| TEXT SECTION |
■ ■ ■
Solving Your Common Emergency Notification ProblemsIndustry Insights 2011


August 2, 2011
Author: Robin Hattersley Gray
Source: Campus Safety Magazine

Planning, policies, coordination with other stakeholders and education will help to ensure everyone on campus is appropriately alerted during a crisis.

Here are some of the more common emergency communication challenges faced by universities and hospitals, and the solutions that public safety practitioners say work for them.

Challenge: Determining When to Issue a Warning

Mass notification professionals generally agree that the best way to address this issue is to brainstorm about possible threats and disaster scenarios long before a situation develops. Campus stakeholders should then come to a consensus on how the campus will respond. It is best to include these possible threats — be they severe weather, hurricanes, active shooter incidents, earthquakes or Hazmat situations — in a campus emergency notification policy. Florida State University’s (FSU) policy, for example, covers several types of situations and can be found here.

The next step is to determine what is the specific hazard facing the campus and its potential impact on the institution. Is there the potential for serious injury, death, significant damage to property or a major disruption to campus operations? How soon does the message need to be sent (seconds, hours or days)? Who needs to be alerted?
■ ■ ■
[Dataset entries]

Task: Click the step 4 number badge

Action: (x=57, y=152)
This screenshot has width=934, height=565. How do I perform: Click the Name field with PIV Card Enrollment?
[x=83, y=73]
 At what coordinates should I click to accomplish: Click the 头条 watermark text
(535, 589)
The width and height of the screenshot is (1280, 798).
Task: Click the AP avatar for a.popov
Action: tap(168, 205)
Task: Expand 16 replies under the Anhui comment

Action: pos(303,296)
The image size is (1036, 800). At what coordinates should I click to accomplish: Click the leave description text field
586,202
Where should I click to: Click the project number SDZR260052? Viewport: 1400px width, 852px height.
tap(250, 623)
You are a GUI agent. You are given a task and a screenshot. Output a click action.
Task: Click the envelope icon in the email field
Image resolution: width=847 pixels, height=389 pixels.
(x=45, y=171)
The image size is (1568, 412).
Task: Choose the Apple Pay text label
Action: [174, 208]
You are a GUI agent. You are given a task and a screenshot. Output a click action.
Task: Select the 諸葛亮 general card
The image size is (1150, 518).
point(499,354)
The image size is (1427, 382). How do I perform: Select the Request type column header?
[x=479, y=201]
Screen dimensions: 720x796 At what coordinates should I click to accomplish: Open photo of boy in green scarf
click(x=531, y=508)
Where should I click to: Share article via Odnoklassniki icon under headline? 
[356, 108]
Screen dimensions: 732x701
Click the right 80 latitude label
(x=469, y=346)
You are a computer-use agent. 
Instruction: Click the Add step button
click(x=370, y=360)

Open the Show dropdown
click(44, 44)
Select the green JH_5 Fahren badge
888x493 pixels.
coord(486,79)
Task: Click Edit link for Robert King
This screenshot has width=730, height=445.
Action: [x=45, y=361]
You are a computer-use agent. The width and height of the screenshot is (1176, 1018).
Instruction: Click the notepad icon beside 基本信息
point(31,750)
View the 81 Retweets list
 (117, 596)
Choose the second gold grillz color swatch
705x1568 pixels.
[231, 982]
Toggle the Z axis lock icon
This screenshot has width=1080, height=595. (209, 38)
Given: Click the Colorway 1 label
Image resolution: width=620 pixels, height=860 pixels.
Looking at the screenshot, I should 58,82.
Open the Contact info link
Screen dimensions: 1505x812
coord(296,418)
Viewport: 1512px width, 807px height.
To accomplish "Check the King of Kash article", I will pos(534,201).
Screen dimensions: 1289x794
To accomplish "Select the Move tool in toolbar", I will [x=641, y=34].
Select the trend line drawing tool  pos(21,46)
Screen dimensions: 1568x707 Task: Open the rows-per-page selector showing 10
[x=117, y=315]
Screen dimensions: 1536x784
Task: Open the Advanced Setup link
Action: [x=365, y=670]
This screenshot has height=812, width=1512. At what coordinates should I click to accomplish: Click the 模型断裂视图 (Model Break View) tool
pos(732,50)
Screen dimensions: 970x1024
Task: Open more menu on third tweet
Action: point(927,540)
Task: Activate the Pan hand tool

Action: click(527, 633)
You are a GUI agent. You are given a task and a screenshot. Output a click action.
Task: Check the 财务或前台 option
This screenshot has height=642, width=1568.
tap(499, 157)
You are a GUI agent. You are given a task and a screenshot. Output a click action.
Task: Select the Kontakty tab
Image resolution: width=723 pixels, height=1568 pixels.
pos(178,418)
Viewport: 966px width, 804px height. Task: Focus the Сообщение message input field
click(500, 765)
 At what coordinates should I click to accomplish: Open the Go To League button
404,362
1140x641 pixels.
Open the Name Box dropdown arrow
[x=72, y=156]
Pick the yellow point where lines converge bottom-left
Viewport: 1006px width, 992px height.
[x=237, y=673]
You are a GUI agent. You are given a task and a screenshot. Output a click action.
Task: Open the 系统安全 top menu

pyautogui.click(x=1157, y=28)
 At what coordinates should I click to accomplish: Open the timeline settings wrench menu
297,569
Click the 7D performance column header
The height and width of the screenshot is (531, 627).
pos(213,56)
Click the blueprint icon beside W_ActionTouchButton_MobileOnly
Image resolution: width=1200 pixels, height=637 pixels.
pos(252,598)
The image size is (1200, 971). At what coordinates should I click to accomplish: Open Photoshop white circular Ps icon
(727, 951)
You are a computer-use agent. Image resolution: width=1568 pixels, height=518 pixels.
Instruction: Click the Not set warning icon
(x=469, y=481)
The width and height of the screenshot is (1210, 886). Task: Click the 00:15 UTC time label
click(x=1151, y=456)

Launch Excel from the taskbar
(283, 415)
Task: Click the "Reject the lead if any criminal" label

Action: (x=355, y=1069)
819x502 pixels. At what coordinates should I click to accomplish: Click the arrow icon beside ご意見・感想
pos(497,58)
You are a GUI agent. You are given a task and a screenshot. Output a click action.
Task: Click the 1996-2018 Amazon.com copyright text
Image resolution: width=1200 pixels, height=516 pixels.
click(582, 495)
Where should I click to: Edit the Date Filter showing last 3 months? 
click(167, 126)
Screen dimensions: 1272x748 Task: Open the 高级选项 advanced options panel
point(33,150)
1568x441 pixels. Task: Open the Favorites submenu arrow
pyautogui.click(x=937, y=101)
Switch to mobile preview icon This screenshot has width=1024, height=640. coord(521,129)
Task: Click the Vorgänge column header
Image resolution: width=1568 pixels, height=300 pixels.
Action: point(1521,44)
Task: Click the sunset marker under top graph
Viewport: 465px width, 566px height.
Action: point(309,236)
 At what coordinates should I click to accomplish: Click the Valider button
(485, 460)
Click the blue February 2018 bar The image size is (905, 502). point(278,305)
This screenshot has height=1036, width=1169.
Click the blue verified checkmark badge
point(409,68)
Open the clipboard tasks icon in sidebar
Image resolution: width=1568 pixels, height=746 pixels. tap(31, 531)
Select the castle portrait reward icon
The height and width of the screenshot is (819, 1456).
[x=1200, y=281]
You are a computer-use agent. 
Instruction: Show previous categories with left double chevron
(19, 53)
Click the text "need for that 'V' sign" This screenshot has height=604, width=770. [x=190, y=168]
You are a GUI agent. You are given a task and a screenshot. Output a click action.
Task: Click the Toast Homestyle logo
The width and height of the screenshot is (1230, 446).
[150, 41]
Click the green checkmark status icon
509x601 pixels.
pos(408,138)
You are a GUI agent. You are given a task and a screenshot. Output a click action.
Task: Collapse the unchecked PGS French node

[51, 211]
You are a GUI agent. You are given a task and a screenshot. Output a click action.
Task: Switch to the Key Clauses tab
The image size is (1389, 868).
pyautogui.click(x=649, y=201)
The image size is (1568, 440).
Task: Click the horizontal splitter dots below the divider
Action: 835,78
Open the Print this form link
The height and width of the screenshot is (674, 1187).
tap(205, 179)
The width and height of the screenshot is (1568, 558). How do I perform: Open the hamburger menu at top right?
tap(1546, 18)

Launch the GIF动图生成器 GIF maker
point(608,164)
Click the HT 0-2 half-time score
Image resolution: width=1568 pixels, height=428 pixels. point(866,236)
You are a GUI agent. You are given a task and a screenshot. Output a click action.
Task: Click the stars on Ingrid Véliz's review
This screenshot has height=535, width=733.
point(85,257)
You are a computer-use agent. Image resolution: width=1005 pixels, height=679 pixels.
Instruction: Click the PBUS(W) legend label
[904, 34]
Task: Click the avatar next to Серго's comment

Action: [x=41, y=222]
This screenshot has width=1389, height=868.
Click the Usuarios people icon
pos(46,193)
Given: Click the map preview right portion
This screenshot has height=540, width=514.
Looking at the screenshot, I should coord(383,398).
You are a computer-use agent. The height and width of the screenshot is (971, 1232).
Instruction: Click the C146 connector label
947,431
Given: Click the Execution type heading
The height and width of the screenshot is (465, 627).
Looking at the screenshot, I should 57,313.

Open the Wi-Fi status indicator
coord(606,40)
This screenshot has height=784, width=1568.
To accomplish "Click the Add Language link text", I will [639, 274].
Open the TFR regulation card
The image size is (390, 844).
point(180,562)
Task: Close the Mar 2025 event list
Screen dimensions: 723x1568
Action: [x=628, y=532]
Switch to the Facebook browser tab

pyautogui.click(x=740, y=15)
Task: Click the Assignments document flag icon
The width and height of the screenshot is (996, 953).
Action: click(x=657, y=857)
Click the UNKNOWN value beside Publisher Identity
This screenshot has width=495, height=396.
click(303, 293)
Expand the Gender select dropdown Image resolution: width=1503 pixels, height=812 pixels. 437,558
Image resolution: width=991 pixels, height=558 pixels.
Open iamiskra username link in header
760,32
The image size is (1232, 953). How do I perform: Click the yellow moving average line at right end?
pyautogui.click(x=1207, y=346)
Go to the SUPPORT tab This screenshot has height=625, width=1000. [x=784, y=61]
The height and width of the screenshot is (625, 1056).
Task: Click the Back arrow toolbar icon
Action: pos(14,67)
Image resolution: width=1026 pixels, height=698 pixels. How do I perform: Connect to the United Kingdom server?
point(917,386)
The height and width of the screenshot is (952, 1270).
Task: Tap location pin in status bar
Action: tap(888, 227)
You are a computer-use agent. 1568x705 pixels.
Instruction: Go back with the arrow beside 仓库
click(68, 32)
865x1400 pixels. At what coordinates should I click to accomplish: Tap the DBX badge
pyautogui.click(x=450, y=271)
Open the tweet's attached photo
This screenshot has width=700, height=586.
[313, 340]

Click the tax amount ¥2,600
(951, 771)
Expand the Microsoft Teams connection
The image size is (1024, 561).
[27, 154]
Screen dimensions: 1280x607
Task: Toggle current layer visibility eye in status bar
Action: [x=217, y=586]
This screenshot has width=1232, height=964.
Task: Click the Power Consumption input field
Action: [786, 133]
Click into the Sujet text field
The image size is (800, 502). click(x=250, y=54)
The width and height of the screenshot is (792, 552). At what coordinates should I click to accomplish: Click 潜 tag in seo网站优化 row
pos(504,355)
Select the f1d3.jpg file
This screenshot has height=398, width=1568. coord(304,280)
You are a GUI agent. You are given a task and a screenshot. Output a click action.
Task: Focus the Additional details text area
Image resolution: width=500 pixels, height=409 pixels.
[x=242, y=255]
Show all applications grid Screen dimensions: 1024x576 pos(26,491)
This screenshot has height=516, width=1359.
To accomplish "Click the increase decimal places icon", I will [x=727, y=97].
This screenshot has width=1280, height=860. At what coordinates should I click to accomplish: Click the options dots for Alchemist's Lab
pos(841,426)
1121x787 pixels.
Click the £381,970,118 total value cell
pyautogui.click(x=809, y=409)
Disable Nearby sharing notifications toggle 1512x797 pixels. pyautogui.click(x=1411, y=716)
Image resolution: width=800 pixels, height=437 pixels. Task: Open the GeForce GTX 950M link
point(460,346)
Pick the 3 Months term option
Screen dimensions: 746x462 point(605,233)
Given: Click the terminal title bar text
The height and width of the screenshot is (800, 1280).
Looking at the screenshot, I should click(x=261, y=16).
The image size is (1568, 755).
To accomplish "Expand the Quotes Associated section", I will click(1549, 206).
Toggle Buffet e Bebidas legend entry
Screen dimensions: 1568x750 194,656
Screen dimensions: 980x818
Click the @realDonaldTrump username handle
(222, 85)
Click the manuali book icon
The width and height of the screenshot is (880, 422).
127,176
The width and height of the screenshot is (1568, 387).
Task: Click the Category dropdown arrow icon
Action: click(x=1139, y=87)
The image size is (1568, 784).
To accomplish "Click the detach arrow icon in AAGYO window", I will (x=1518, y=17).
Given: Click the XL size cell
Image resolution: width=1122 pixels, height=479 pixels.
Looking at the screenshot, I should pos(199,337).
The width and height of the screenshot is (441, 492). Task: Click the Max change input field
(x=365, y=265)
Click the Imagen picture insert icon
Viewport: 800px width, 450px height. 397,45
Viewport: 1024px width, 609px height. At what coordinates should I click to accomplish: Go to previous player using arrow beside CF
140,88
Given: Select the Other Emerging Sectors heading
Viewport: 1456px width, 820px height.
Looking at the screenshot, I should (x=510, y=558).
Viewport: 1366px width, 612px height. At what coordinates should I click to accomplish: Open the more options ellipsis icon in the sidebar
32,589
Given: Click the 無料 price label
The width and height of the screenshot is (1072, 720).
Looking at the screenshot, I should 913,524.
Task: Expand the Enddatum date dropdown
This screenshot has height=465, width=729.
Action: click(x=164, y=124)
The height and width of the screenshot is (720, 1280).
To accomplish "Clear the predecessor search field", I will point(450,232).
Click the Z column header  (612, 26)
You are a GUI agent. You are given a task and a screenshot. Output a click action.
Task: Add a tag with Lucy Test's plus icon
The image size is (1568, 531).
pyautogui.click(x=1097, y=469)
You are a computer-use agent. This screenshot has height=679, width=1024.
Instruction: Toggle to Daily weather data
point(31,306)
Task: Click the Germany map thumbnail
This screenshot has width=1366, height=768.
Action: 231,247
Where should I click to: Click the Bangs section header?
■ ■ ■
| WHAT THIS EXERCISE ASKS |
1. In the emergency notification article, which university's policy is offered as an example of one covering several types of situations?
2. Write out the emergency notification article between "Planning, policies, coordination" and "during a crisis.", inclusive, switching "crisis" to "emergency".
3. Continue the emergency notification article from the point where it stops.
The listing was taken from a different source than the article.

| REPLIES |
1. Florida State University's (FSU) policy.

2.
Planning, policies, coordination with other stakeholders and education will help to ensure everyone on campus is appropriately alerted during a emergency.

3.
UCLA, for example, has defined 45 potential scenarios: 15 of them — such as those involving active shooters, Hazmat incidents with injury or evacuation and bomb threats with evacuation — don’t require confirmation. Another 30 require some type of confirmation.

“If we get a suspicious package today, we will send the police out to investigate,” says UCLA Emergency Preparedness Manager David Burns. “If they determine that it is suspicious, then they will notify the Los Angeles Police Department bomb squad. But this also depends on the package’s location and proximity to people. If it is in a parking lot surrounded by 200 feet of nothing, it is not considered an immediate risk.”